Como colofón, cuando terminamos de cenar y tras ponernos otro combinado, nuestros anfitriones nos animaron a reunirnos con ellos a la salida del campamento donde habían encendido una hoguera alrededor de la que cantamos y contamos historias, sorprendiéndonos nuestros amigos bereberes con sus costumbres y lógica de lo simple que a nosotros se nos escapa.

Así transcurrió la noche hasta que poco a poco nos fuimos despidiendo para dormir no sin antes retirarnos un poco de la hoguera para  disfrutar y alucinar con el cielo estrellado que nos cubría. No es fácil encontrar calificativos para ese espectáculo que nos ofrece el firmamento y que nunca podemos contemplar en su puridad por la contaminación lumínica que inunda nuestra sociedad, pero aquí podemos disfrutar tumbados en la arena de imágenes que solamente habíamos visto en libros y documentales.

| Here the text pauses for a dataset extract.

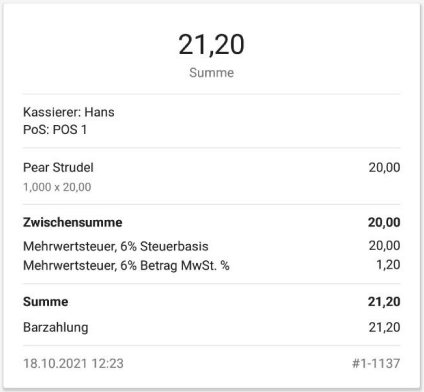Click the date 18.10.2021 12:23

pyautogui.click(x=73, y=363)
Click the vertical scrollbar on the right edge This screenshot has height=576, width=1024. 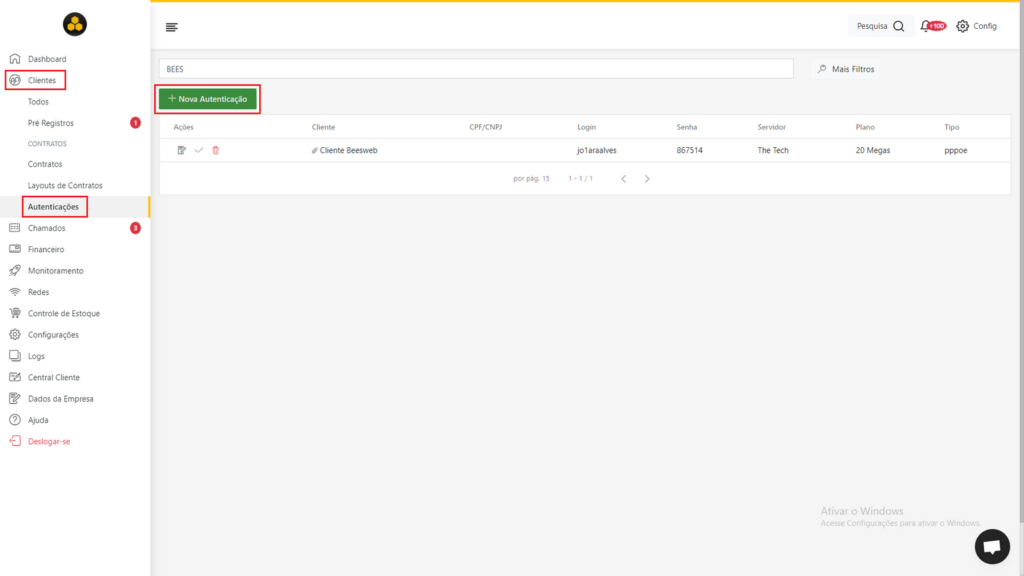click(x=1021, y=261)
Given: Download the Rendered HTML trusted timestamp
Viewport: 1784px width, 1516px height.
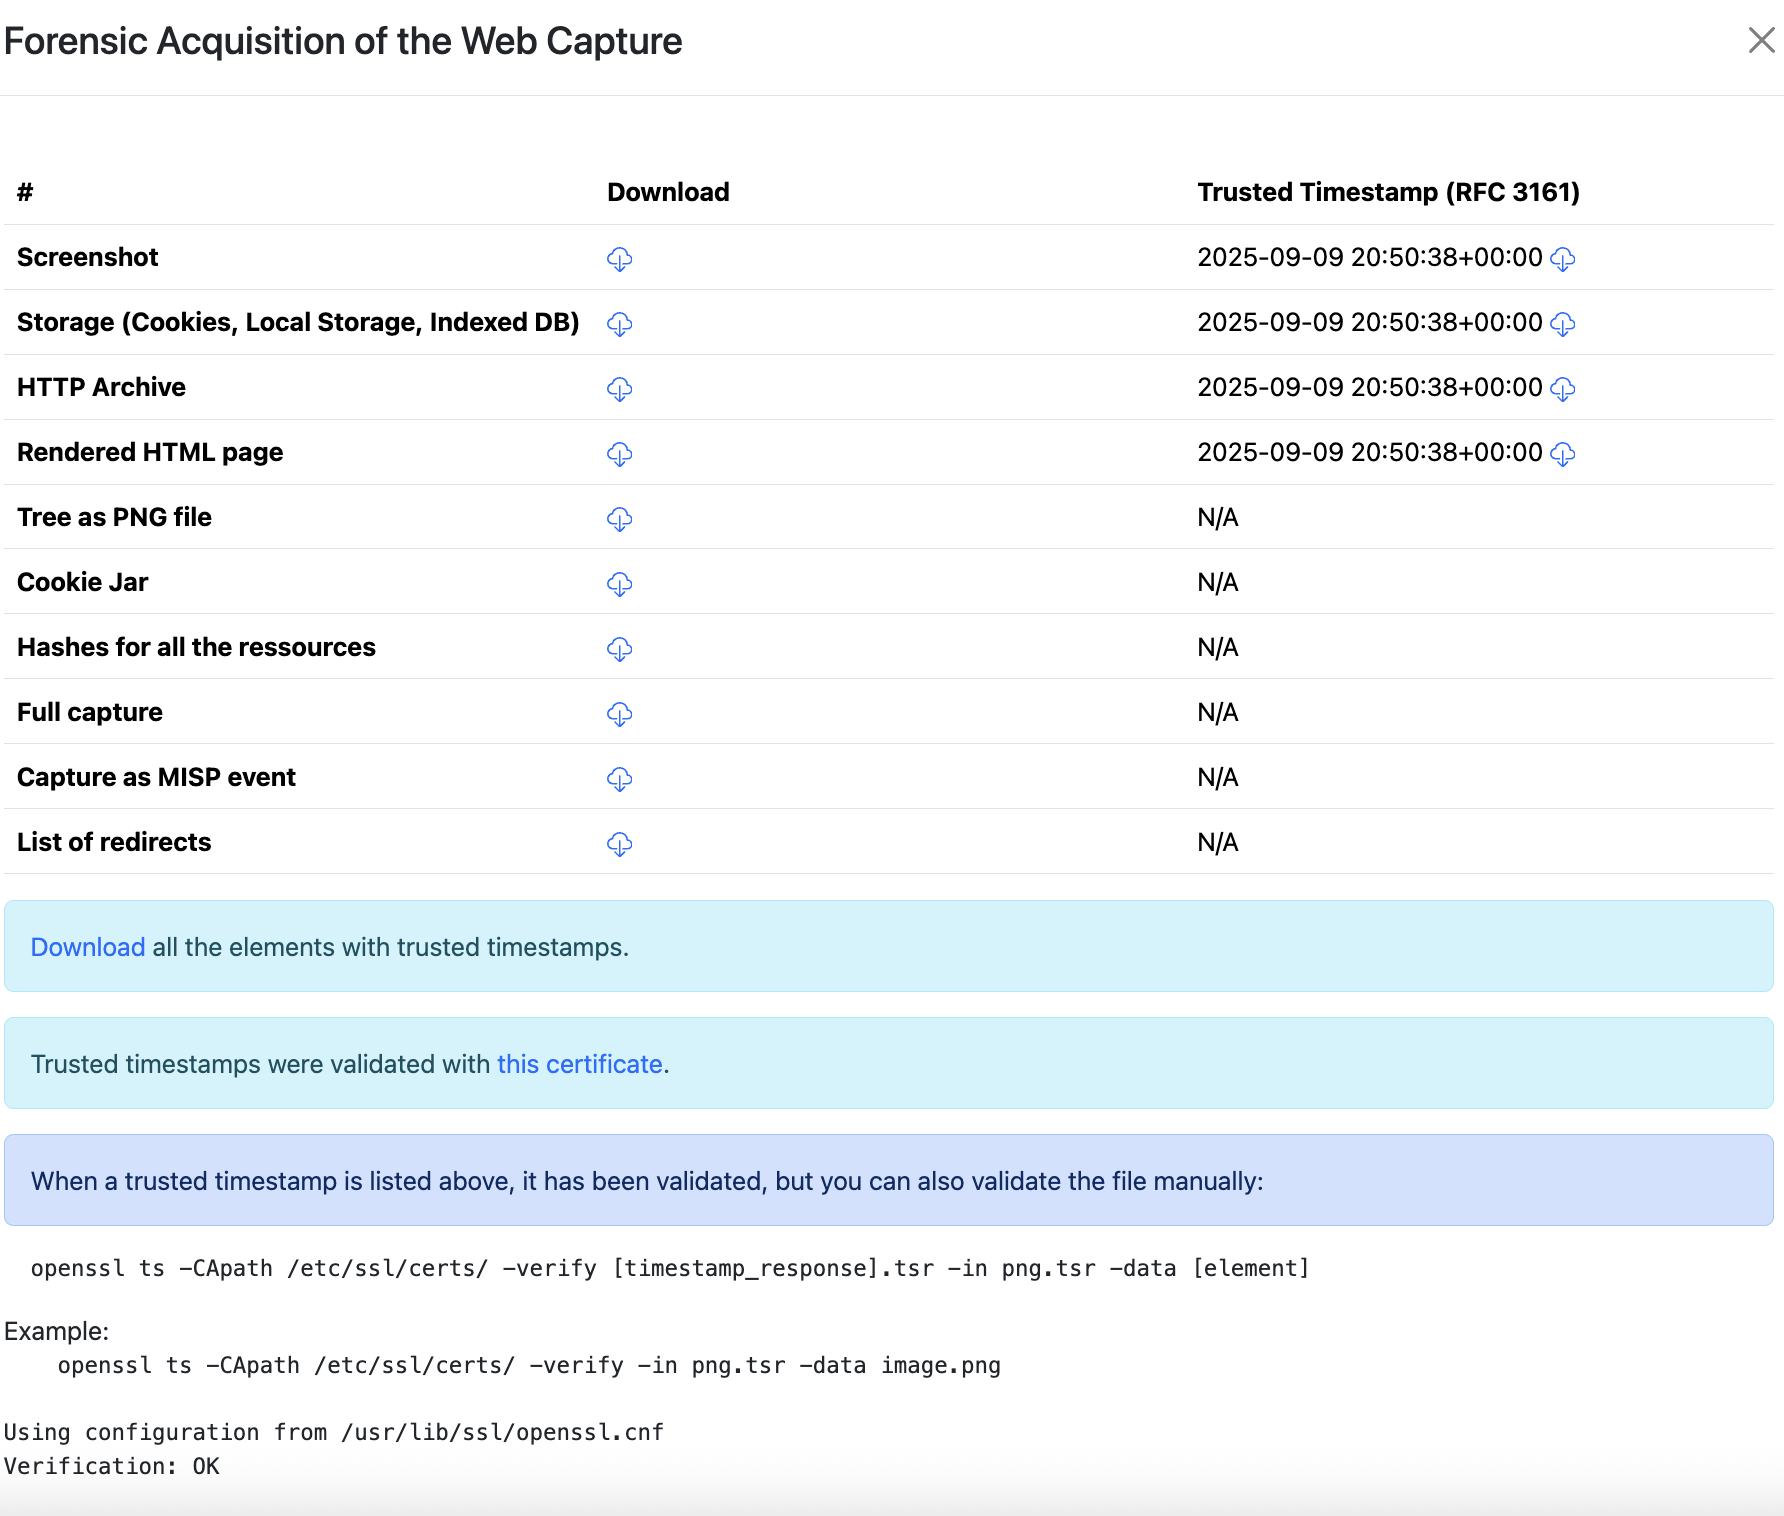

Cuando me meto en la cama no tardo mucho en dormirme por la sucesión de emociones que hemos vivido hoy. Repaso mentalmente todo lo que nos ha pasado y no me lo puedo creer. Nos hemos despertado en medio de un bosque en una ciudad del gusto europeo y tras todas las experiencias del día nos acostamos en medio del desierto arropados por millones de estrellas.